(Records from a data collection)

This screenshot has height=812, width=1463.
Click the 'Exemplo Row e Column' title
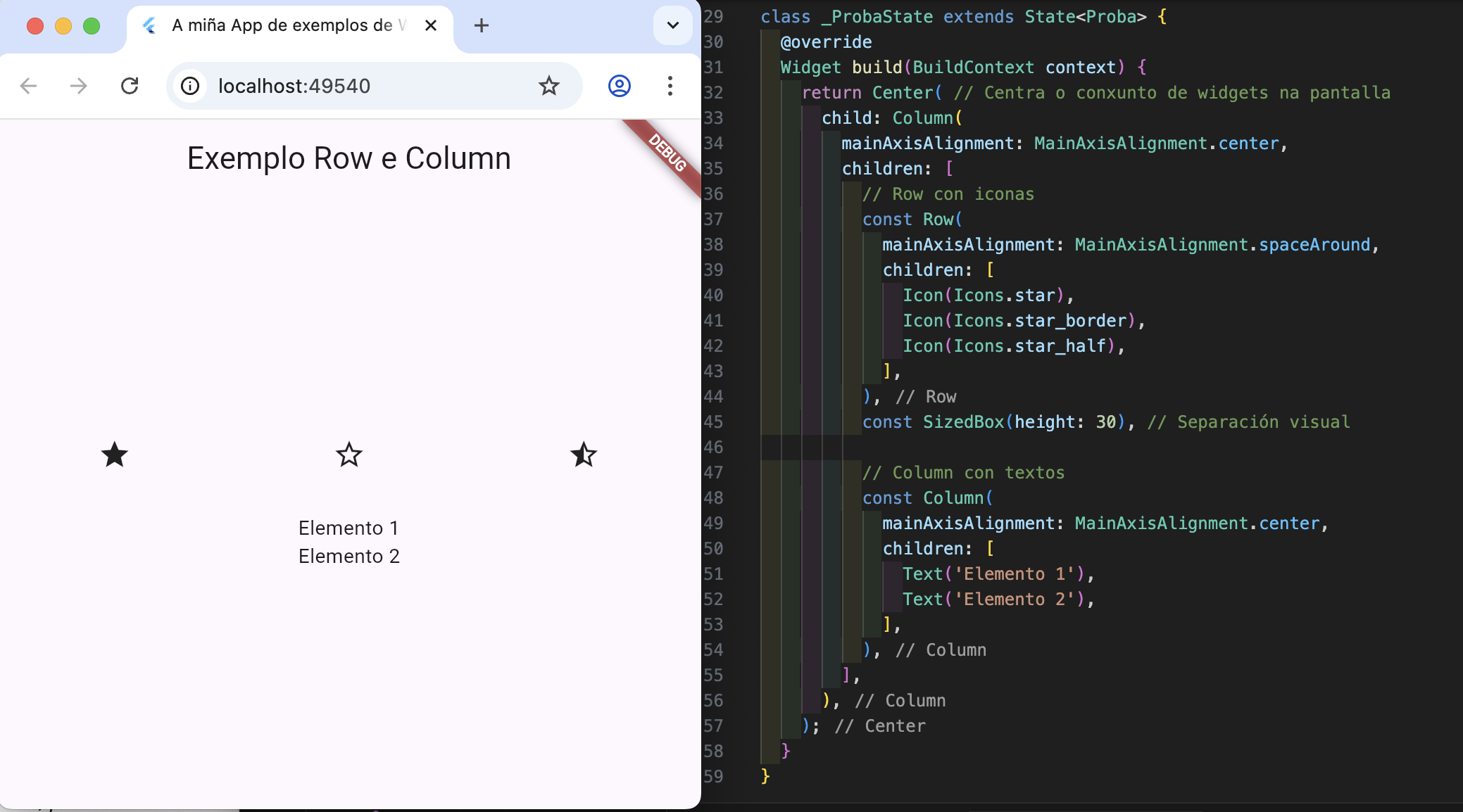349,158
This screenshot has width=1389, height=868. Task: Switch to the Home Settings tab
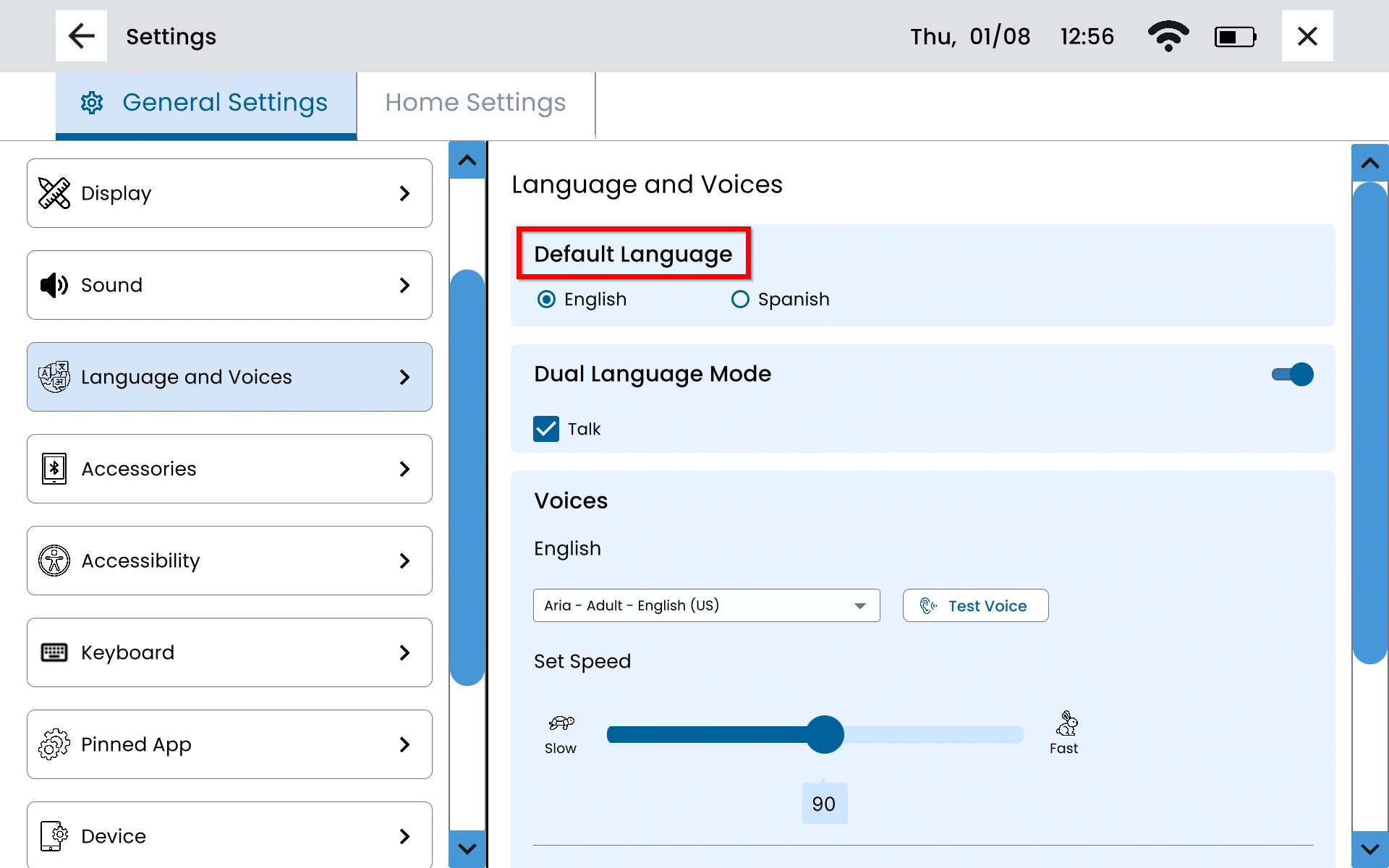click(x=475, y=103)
--
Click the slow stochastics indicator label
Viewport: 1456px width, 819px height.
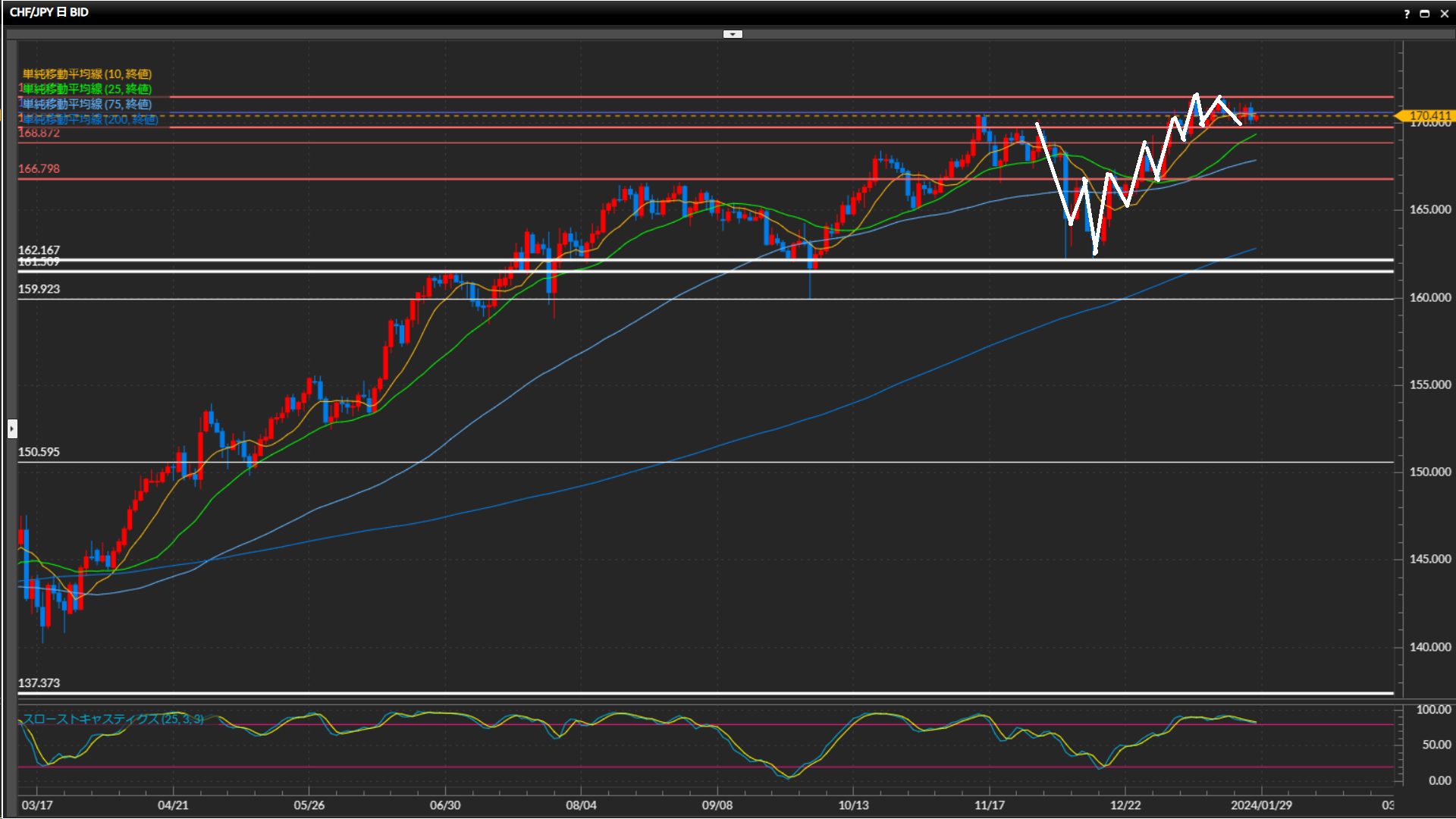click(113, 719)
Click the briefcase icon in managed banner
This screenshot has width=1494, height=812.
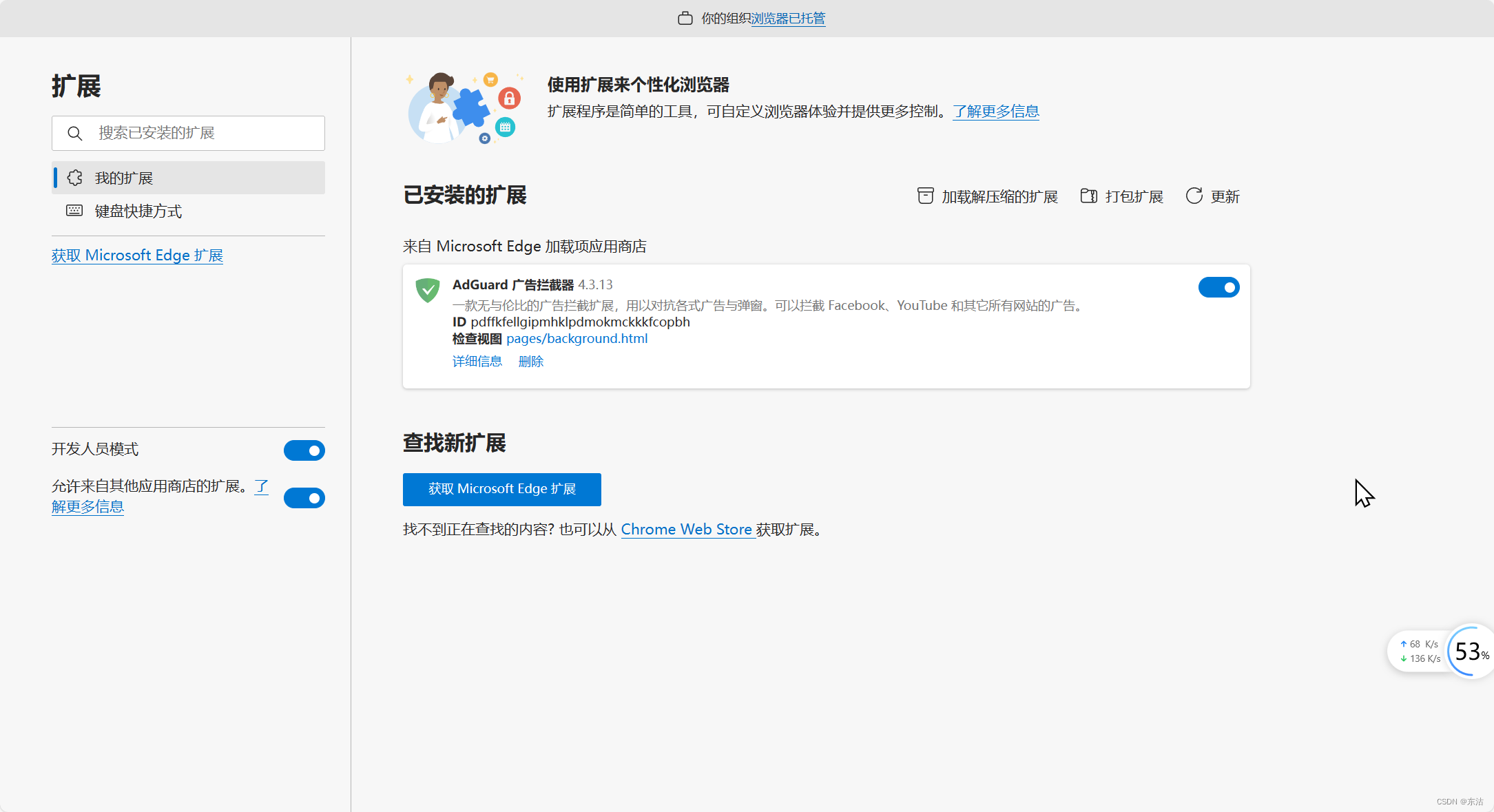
==
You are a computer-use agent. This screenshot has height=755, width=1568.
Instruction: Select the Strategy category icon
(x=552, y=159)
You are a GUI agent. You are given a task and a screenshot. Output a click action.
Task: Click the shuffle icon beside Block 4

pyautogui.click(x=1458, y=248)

(What you should do):
Using the data above, return every line that contains the string "agent".

(Task output):
You are a computer-use agent. This screenshot has height=755, width=1568.
You are a GUI agent. You are given a task and a screenshot. Output a click action.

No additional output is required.